Wer hinter der Drohung an die Berliner Schulen steckt, ist bis 25. November 2025 noch unklar: Am Telefon sagte ein Sprecher der Polizei, man arbeite daran, die Verantwortlichen zu ermitteln. Die Behörden würden auch prüfen, ob es sich um eine ausländische Desinformationsaktion handele oder nicht. Man ermittle „in alle Richtungen“. 

Das Bundesamt für Verfassungsschutz teilte auf Anfrage mit, man stehe „in engem Kontakt mit den Behörden vor Ort“ und prüfe auch die Vermutungen, ob es sich um eine Desinformationskampagne aus dem Ausland handeln könnte. Der Verfassungsschutz schrieb: „Grundsätzlich gilt: Fremde Mächte setzen ihre Nachrichtendienste umfassend gegen Deutschland ein und betreiben in diesem Kontext jedenfalls unzulässige Einflussnahme und verbreiten Desinformation.“

Desinformation bezeichnet die absichtliche Verbreitung falscher, ungenauer oder irreführender Information. Sie zielt darauf ab, Meinungen zu beeinflussen, um so einer Person, einer sozialen Gruppe, einer Organisation oder einem Land zu schaden. Der Begriff beschreibt also auch die Absicht, die hinter der Verbreitung steckt.

„Wenig emotionalisiert Menschen schneller als die Behauptung, ihre Kinder seien in Gefahr“

Fest steht: Drohungen dieser Art tauchten seit mindestens zwei Jahren mehrfach in verschiedenen Ländern auf. Ob sie nun das erste Mal innerhalb der Europäischen Union kursieren, oder anderswo vielleicht nur nicht darüber berichtet wurde, lässt sich nicht sagen.
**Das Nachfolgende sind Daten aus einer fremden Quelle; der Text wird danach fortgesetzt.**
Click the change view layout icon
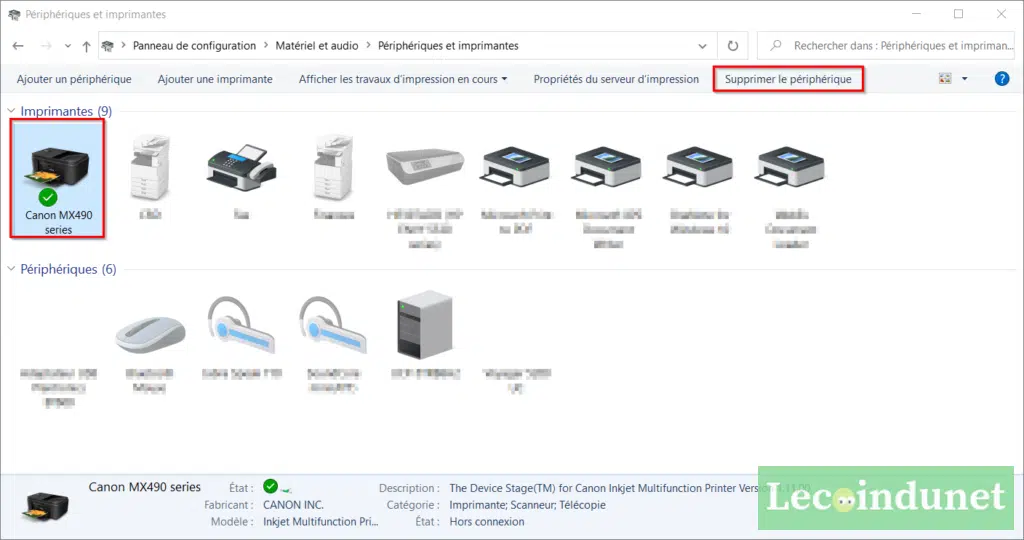 click(945, 79)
Ob dahinter eine koordinierte Aktion steckt, oder schlicht Nachahmer, die dieselbe Vorlage nutzen, bleibt offen. Die Fülle der Beiträge und die Tatsache, dass mehrere Merkmale übereinstimmen, könnten auf eine Kampagne hindeuten, die Verunsicherung stiften soll. 
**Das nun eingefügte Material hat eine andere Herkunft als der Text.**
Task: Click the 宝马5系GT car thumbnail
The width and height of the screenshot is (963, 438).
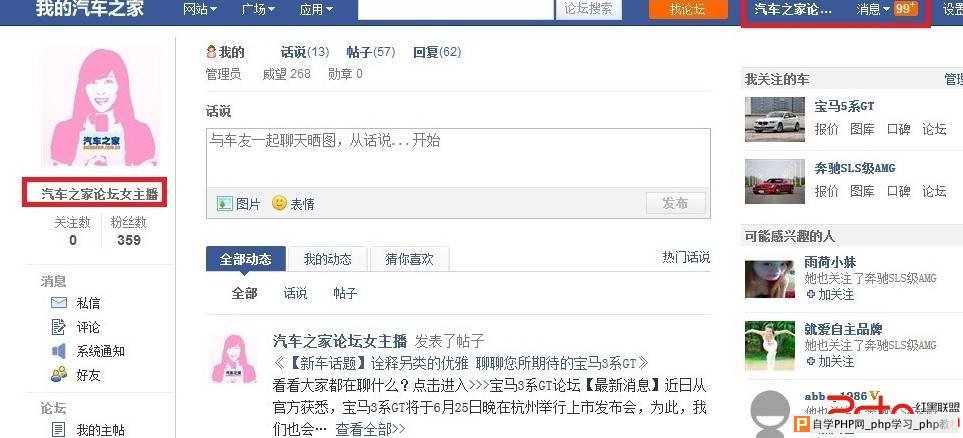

Nicht nur für die Behörden, auch für Forschende bleiben vorerst Fragen offen. Die Psychologin Lea Frühwirth vom Forschungszentrum Cemas (Center for Monitoring, Analyse und Strategie), schreibt auf Anfrage, dass die ihr vorliegenden Daten zur Verbreitung in Deutschland nicht ausreichen, um auf eine Kampagne schließen zu können. Grundsätzlich sei aber das Auslösen von Verunsicherung und Misstrauen in der Bevölkerung „ein typisches Instrument russischer Einflussversuche“. Wenig emotionalisiere Menschen schneller als die Behauptung, ihre Kinder seien in Gefahr.